De Raad van State geeft U in overweging het voorstel van wet te zenden aan de Tweede Kamer der Staten-Generaal, nadat met het vorenstaande rekening zal zijn gehouden.

De Vice-President van de Raad van State,

H. D. Tjeenk Willink

Ik moge U verzoeken het hierbij gevoegde gewijzigde voorstel van wet en de gewijzigde memorie van toelichting aan de Tweede Kamer der Staten-Generaal te zenden.

De Staatssecretaris van Volkshuisvesting, Ruimtelijke Ordening en Milieubeheer,

J. W. Remkes

Bijlage bij het advies van de Raad van State van 28 april 2000, no. W08.00.0073/V, met redactionele kanttekeningen die de Raad in overweging geeft.
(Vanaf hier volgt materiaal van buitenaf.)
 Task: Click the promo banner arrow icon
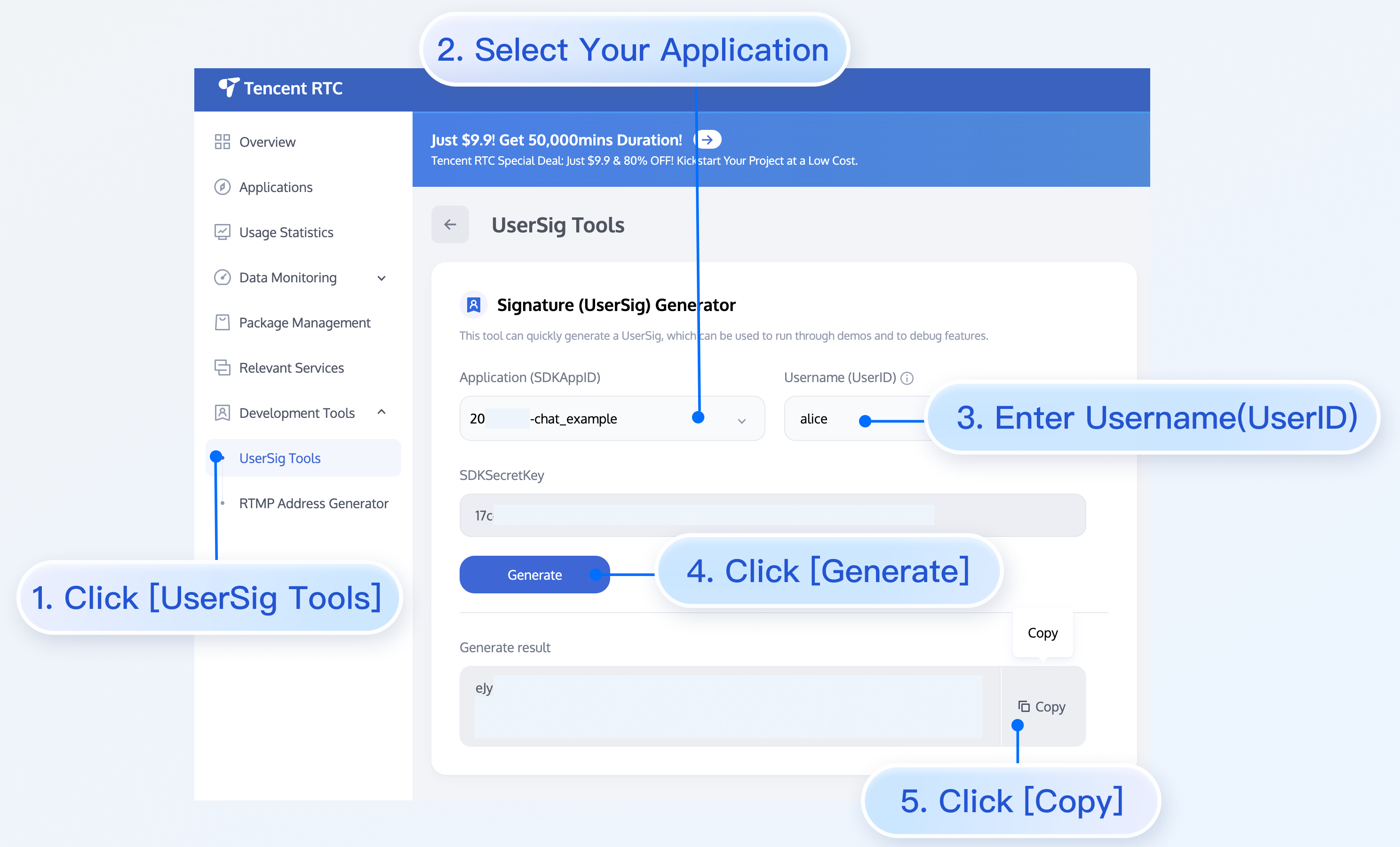708,140
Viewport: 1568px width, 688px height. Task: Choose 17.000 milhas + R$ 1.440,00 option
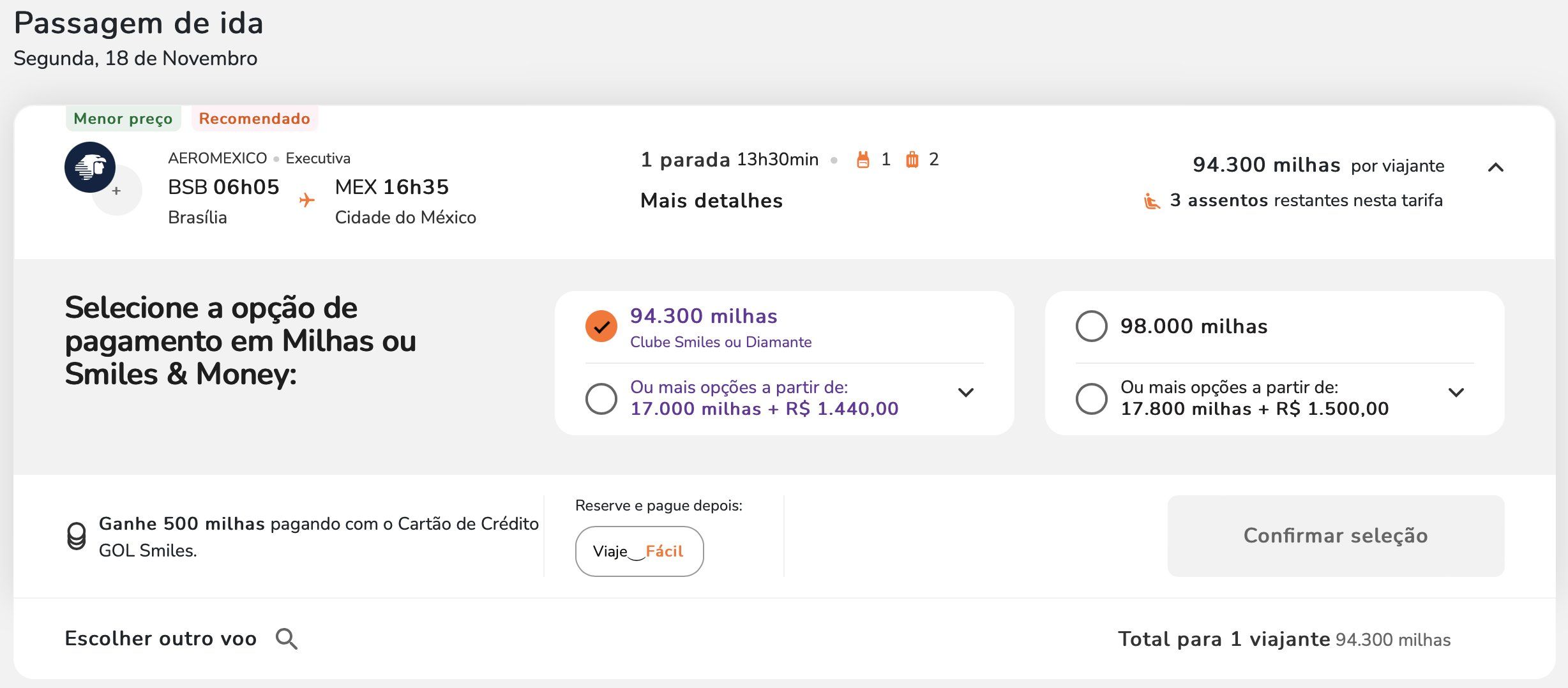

– Artikel 21 laten vervallen; volstaan kan worden met de huidige verwijzing naar (onder meer) het eerste lid van artikel 88 van de Wet bodembescherming, omdat dit artikellid op grond van het nieuwe negende lid van het- zelfde artikel bij algemene maatregel van bestuur van overeenkomstige toepassing kan worden verklaard.

– In de memorie van toelichting aanwijzing 219 van de Aanwijzingen voor de regelgeving toepassen.

– In de artikelsgewijze toelichting op artikel 9 het zinsdeel «dat oude recht in beperkte mate via de delegatiebevoegdheid van artikel 9 te wijzigen» vervangen door: een regeling in de plaats te stellen van het oude recht. Immers, formeel wordt het oude recht niet gewijzigd en kan dit ook niet worden gewijzigd, omdat de desbetreffende artikelleden komen te vervallen.


XNoot
1

Zie artikel 9a van het Subsidiebesluit openbare lichamen milieubeheer.